## Records shown
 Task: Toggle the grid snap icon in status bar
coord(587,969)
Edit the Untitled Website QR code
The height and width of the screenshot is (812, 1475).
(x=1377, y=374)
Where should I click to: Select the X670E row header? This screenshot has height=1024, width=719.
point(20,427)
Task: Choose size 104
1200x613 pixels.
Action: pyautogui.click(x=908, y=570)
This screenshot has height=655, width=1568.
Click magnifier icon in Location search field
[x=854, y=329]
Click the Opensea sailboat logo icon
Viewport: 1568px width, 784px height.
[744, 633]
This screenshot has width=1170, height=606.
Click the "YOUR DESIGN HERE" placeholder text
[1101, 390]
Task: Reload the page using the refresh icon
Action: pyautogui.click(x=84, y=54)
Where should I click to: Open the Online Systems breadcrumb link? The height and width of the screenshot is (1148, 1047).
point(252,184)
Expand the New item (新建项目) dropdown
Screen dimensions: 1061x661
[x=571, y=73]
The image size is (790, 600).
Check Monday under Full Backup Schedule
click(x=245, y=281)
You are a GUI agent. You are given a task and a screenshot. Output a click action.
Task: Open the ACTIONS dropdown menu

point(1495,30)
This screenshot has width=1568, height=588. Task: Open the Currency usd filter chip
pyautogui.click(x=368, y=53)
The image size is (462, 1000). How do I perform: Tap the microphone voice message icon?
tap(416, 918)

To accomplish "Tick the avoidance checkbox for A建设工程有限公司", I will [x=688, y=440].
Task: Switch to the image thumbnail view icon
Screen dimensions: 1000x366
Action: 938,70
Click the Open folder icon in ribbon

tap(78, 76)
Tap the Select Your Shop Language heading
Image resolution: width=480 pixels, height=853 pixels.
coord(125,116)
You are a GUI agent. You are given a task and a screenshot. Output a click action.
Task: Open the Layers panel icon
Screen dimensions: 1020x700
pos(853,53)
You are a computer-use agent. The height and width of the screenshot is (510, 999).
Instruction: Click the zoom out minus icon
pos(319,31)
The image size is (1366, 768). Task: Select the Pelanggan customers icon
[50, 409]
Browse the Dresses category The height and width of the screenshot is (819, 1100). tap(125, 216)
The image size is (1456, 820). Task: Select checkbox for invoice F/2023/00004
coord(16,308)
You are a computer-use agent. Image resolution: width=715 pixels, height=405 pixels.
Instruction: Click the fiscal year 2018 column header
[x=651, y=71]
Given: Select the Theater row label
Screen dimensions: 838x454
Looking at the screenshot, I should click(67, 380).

## Task prompt
Would you write out all the records exactly as they read?

## Exercise result
 Task: Toggle the grid snap icon in status bar
coord(587,969)
Edit the Untitled Website QR code
The height and width of the screenshot is (812, 1475).
(x=1377, y=374)
Where should I click to: Select the X670E row header? This screenshot has height=1024, width=719.
point(20,427)
Task: Choose size 104
1200x613 pixels.
Action: pyautogui.click(x=908, y=570)
This screenshot has height=655, width=1568.
Click magnifier icon in Location search field
[x=854, y=329]
Click the Opensea sailboat logo icon
Viewport: 1568px width, 784px height.
[744, 633]
This screenshot has width=1170, height=606.
Click the "YOUR DESIGN HERE" placeholder text
[1101, 390]
Task: Reload the page using the refresh icon
Action: pyautogui.click(x=84, y=54)
Where should I click to: Open the Online Systems breadcrumb link? The height and width of the screenshot is (1148, 1047).
point(252,184)
Expand the New item (新建项目) dropdown
Screen dimensions: 1061x661
[x=571, y=73]
The image size is (790, 600).
Check Monday under Full Backup Schedule
click(x=245, y=281)
You are a GUI agent. You are given a task and a screenshot. Output a click action.
Task: Open the ACTIONS dropdown menu

point(1495,30)
This screenshot has width=1568, height=588. Task: Open the Currency usd filter chip
pyautogui.click(x=368, y=53)
The image size is (462, 1000). How do I perform: Tap the microphone voice message icon?
tap(416, 918)

To accomplish "Tick the avoidance checkbox for A建设工程有限公司", I will [x=688, y=440].
Task: Switch to the image thumbnail view icon
Screen dimensions: 1000x366
Action: 938,70
Click the Open folder icon in ribbon

tap(78, 76)
Tap the Select Your Shop Language heading
Image resolution: width=480 pixels, height=853 pixels.
coord(125,116)
You are a GUI agent. You are given a task and a screenshot. Output a click action.
Task: Open the Layers panel icon
Screen dimensions: 1020x700
pos(853,53)
You are a computer-use agent. The height and width of the screenshot is (510, 999).
Instruction: Click the zoom out minus icon
pos(319,31)
The image size is (1366, 768). Task: Select the Pelanggan customers icon
[50, 409]
Browse the Dresses category The height and width of the screenshot is (819, 1100). tap(125, 216)
The image size is (1456, 820). Task: Select checkbox for invoice F/2023/00004
coord(16,308)
You are a computer-use agent. Image resolution: width=715 pixels, height=405 pixels.
Instruction: Click the fiscal year 2018 column header
[x=651, y=71]
Given: Select the Theater row label
Screen dimensions: 838x454
Looking at the screenshot, I should click(67, 380).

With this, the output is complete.